RSS

中国:原発は「環境の友」、国内メディアが建設推進の世論形成

2014年4月24日(木) 11時54分(タイ時間)
【中国】原子力発電の国際見本市「第13回中国国際核工業展覧会」が15日から19日まで北京市で開かれ、40数カ国の国際企業200社が原発の最新技術を披露した。

 見本市のテーマは「クリーンな原発技術、美しい中国に助力」。この話題にちなんで中国紙『経済日報』は、原発の環境への寄与をクローズアップする記事を22日付で掲載。クリーンで高効率なエネルギーを生み出す原子力発電は「環境の友」とも称されている――と紹介し、原発建設を推進する論調を示した。

 原子力発電が足元で世界エネルギー供給の12.3%を担っていると指摘。「世界3大電力の1つとなっている」と強調した。
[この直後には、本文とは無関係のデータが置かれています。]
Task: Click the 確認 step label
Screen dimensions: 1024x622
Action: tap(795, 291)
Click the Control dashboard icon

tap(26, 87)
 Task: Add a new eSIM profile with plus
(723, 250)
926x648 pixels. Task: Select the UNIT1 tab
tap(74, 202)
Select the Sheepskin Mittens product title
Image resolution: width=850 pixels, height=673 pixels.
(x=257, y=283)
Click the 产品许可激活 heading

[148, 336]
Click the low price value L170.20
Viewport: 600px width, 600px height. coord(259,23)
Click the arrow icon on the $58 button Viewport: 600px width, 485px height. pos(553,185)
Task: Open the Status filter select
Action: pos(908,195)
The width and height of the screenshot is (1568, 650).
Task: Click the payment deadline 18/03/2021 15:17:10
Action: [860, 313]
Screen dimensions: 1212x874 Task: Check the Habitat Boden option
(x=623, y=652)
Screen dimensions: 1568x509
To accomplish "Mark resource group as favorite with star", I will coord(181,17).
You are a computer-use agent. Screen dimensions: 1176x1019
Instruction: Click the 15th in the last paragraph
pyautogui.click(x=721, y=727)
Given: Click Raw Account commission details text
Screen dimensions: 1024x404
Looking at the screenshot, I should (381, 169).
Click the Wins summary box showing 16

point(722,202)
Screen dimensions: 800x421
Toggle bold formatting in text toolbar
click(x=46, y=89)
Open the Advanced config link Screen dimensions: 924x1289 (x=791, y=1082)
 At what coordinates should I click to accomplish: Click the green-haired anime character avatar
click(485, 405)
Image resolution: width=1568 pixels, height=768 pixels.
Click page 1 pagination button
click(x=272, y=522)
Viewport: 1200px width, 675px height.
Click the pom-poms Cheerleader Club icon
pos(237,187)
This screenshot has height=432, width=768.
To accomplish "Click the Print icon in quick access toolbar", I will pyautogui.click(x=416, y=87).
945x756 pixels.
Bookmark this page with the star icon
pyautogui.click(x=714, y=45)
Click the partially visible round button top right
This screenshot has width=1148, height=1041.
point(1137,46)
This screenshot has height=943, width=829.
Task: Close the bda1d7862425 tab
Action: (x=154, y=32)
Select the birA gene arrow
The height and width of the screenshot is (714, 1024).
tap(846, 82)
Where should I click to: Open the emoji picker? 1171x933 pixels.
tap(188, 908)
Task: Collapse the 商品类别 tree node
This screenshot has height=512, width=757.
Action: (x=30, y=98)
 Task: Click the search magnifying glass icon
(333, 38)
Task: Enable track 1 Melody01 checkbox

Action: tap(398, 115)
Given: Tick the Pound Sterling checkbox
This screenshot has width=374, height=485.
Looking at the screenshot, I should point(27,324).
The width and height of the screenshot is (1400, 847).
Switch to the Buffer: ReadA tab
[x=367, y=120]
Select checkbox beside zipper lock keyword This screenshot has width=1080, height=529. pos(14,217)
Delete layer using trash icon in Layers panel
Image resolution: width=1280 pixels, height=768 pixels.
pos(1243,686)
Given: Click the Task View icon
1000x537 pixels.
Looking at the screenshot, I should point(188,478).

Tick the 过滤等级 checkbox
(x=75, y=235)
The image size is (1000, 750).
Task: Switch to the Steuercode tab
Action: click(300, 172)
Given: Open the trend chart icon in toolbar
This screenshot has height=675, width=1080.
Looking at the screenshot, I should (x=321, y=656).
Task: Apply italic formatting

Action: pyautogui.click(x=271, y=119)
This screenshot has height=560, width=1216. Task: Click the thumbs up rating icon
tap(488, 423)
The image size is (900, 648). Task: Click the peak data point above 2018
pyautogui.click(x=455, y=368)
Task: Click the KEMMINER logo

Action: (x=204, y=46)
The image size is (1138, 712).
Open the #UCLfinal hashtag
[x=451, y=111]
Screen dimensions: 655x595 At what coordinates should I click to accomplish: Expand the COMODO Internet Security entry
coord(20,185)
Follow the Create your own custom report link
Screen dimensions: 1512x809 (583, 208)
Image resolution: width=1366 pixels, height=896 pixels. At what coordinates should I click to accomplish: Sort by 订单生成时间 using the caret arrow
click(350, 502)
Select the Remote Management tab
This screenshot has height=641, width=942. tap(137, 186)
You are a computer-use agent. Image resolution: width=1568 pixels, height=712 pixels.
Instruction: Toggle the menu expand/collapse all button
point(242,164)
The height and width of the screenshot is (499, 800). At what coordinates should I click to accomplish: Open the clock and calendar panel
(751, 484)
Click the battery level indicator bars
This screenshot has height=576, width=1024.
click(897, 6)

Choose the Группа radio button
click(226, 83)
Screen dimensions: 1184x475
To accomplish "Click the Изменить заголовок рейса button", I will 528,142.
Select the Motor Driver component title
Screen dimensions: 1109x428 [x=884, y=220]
その上で、原発応用が進んでいる先進国に比べて、中国は原発建設が遅れていると問題提起。エネルギー構造に占める原子力発電の比率について、世界平均が16~18%に達しているのに対し、中国はわずか2%にとどまっている現実を憂慮した。この比率が10%程度に上がれば、火力発電がもたらす大気汚染が大きく軽減できる――と結論付けている。

 原発建設について中国政府は、2020年時点での目標として、稼働中の原発プラントを容量換算で5800万キロワット、建設中の原発プラントを同3000万キロワットに到達させることを掲げる。2013~14年の2年間でプラント10基を着工する計画だ。